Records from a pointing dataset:
----

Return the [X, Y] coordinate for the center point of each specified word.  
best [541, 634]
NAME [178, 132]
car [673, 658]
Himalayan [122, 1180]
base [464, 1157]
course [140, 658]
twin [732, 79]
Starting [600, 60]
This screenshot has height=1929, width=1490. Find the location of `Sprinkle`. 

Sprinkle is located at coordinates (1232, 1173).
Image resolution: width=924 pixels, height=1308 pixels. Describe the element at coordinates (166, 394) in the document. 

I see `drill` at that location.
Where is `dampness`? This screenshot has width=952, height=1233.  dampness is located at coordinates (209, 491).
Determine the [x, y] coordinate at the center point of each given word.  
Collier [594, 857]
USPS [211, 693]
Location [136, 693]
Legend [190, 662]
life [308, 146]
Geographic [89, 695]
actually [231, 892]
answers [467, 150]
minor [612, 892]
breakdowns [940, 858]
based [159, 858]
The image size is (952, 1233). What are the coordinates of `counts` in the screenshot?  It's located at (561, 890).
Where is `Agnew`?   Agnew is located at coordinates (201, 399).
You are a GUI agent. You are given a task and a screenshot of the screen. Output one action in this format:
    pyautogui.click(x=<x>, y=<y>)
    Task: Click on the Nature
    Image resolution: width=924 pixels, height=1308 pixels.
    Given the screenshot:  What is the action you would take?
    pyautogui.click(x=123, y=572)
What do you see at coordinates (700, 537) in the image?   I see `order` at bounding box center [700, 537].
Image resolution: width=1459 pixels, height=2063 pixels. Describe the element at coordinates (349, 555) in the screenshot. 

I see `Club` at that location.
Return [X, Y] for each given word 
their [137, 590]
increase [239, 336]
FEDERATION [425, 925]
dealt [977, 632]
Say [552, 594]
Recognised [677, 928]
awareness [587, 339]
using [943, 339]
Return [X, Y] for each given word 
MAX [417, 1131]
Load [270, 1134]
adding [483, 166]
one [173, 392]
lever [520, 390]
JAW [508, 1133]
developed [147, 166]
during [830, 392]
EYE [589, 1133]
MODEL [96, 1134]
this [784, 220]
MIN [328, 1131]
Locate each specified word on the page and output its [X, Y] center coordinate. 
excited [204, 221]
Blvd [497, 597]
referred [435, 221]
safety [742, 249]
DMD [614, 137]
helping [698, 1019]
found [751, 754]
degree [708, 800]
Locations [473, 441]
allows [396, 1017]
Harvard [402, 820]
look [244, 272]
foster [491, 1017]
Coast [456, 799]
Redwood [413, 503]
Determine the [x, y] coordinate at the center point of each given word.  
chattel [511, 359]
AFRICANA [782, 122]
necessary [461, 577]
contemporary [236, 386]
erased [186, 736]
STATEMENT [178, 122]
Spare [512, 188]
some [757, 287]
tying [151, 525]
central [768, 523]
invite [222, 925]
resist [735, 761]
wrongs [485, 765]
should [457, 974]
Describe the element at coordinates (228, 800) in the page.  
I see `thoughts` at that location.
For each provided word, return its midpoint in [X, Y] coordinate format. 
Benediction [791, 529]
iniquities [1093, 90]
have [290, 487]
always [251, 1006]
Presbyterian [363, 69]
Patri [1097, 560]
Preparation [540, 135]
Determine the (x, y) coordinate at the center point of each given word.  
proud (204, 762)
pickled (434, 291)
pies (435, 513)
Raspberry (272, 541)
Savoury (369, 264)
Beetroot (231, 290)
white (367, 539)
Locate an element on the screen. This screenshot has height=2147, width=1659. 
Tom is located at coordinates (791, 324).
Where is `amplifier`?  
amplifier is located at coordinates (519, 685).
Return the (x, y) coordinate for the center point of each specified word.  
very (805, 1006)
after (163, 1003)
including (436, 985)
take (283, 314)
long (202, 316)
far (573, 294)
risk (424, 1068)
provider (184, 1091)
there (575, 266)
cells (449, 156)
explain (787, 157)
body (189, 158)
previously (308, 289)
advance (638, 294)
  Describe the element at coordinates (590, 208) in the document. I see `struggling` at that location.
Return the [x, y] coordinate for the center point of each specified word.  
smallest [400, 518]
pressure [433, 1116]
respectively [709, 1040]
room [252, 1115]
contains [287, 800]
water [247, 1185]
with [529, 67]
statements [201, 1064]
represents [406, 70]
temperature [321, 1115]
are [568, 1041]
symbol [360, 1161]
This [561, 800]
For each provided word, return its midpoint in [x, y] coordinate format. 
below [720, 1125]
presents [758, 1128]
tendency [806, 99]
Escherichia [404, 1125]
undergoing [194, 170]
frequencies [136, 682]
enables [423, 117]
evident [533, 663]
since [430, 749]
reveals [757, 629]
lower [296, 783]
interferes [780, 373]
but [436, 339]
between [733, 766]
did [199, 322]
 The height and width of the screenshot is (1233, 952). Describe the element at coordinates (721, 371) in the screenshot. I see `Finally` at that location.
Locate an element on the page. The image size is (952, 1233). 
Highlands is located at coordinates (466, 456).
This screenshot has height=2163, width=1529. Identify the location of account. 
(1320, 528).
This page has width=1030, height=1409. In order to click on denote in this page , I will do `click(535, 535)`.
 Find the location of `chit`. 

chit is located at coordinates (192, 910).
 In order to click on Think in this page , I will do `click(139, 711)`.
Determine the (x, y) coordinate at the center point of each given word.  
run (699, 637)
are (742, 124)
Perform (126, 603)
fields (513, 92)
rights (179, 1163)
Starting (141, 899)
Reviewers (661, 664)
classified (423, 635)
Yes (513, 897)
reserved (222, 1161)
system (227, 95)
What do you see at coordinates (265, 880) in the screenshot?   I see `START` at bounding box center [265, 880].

----

Please rewrite the material above, replacing every "Return [X, Y] for each given word" with "Give [X, Y] for each listed word" and leaving everything else unchanged.

Return the [X, Y] coordinate for the center point of each specified word.  
best [541, 634]
NAME [178, 132]
car [673, 658]
Himalayan [122, 1180]
base [464, 1157]
course [140, 658]
twin [732, 79]
Starting [600, 60]
This screenshot has height=1929, width=1490. Find the location of `Sprinkle`. 

Sprinkle is located at coordinates (1232, 1173).
Image resolution: width=924 pixels, height=1308 pixels. Describe the element at coordinates (166, 394) in the document. 

I see `drill` at that location.
Where is `dampness`? This screenshot has width=952, height=1233.  dampness is located at coordinates (209, 491).
Determine the [x, y] coordinate at the center point of each given word.  
Collier [594, 857]
USPS [211, 693]
Location [136, 693]
Legend [190, 662]
life [308, 146]
Geographic [89, 695]
actually [231, 892]
answers [467, 150]
minor [612, 892]
breakdowns [940, 858]
based [159, 858]
The image size is (952, 1233). What are the coordinates of `counts` in the screenshot?  It's located at (561, 890).
Where is `Agnew`?   Agnew is located at coordinates (201, 399).
You are a GUI agent. You are given a task and a screenshot of the screen. Output one action in this format:
    pyautogui.click(x=<x>, y=<y>)
    Task: Click on the Nature
    Image resolution: width=924 pixels, height=1308 pixels.
    Given the screenshot:  What is the action you would take?
    pyautogui.click(x=123, y=572)
What do you see at coordinates (700, 537) in the image?   I see `order` at bounding box center [700, 537].
Image resolution: width=1459 pixels, height=2063 pixels. Describe the element at coordinates (349, 555) in the screenshot. 

I see `Club` at that location.
Give [X, Y] for each listed word 
their [137, 590]
increase [239, 336]
FEDERATION [425, 925]
dealt [977, 632]
Say [552, 594]
Recognised [677, 928]
awareness [587, 339]
using [943, 339]
Give [X, Y] for each listed word 
MAX [417, 1131]
Load [270, 1134]
adding [483, 166]
one [173, 392]
lever [520, 390]
JAW [508, 1133]
developed [147, 166]
during [830, 392]
EYE [589, 1133]
MODEL [96, 1134]
this [784, 220]
MIN [328, 1131]
Locate each specified word on the page and output its [X, Y] center coordinate. 
excited [204, 221]
Blvd [497, 597]
referred [435, 221]
safety [742, 249]
DMD [614, 137]
helping [698, 1019]
found [751, 754]
degree [708, 800]
Locations [473, 441]
allows [396, 1017]
Harvard [402, 820]
look [244, 272]
foster [491, 1017]
Coast [456, 799]
Redwood [413, 503]
Determine the [x, y] coordinate at the center point of each given word.  
chattel [511, 359]
AFRICANA [782, 122]
necessary [461, 577]
contemporary [236, 386]
erased [186, 736]
STATEMENT [178, 122]
Spare [512, 188]
some [757, 287]
tying [151, 525]
central [768, 523]
invite [222, 925]
resist [735, 761]
wrongs [485, 765]
should [457, 974]
Describe the element at coordinates (228, 800) in the page.  
I see `thoughts` at that location.
For each provided word, return its midpoint in [X, Y] coordinate format. 
Benediction [791, 529]
iniquities [1093, 90]
have [290, 487]
always [251, 1006]
Presbyterian [363, 69]
Patri [1097, 560]
Preparation [540, 135]
Determine the (x, y) coordinate at the center point of each given word.  
proud (204, 762)
pickled (434, 291)
pies (435, 513)
Raspberry (272, 541)
Savoury (369, 264)
Beetroot (231, 290)
white (367, 539)
Locate an element on the screen. This screenshot has height=2147, width=1659. 
Tom is located at coordinates (791, 324).
Where is `amplifier`?  
amplifier is located at coordinates (519, 685).
Return the (x, y) coordinate for the center point of each specified word.  
very (805, 1006)
after (163, 1003)
including (436, 985)
take (283, 314)
long (202, 316)
far (573, 294)
risk (424, 1068)
provider (184, 1091)
there (575, 266)
cells (449, 156)
explain (787, 157)
body (189, 158)
previously (308, 289)
advance (638, 294)
  Describe the element at coordinates (590, 208) in the document. I see `struggling` at that location.
Return the [x, y] coordinate for the center point of each specified word.  
smallest [400, 518]
pressure [433, 1116]
respectively [709, 1040]
room [252, 1115]
contains [287, 800]
water [247, 1185]
with [529, 67]
statements [201, 1064]
represents [406, 70]
temperature [321, 1115]
are [568, 1041]
symbol [360, 1161]
This [561, 800]
For each provided word, return its midpoint in [x, y] coordinate format. 
below [720, 1125]
presents [758, 1128]
tendency [806, 99]
Escherichia [404, 1125]
undergoing [194, 170]
frequencies [136, 682]
enables [423, 117]
evident [533, 663]
since [430, 749]
reveals [757, 629]
lower [296, 783]
interferes [780, 373]
but [436, 339]
between [733, 766]
did [199, 322]
 The height and width of the screenshot is (1233, 952). Describe the element at coordinates (721, 371) in the screenshot. I see `Finally` at that location.
Locate an element on the page. The image size is (952, 1233). 
Highlands is located at coordinates (466, 456).
This screenshot has height=2163, width=1529. Identify the location of account. 
(1320, 528).
This page has width=1030, height=1409. In order to click on denote in this page , I will do `click(535, 535)`.
 Find the location of `chit`. 

chit is located at coordinates (192, 910).
 In order to click on Think in this page , I will do `click(139, 711)`.
Determine the (x, y) coordinate at the center point of each given word.  
run (699, 637)
are (742, 124)
Perform (126, 603)
fields (513, 92)
rights (179, 1163)
Starting (141, 899)
Reviewers (661, 664)
classified (423, 635)
Yes (513, 897)
reserved (222, 1161)
system (227, 95)
What do you see at coordinates (265, 880) in the screenshot?   I see `START` at bounding box center [265, 880].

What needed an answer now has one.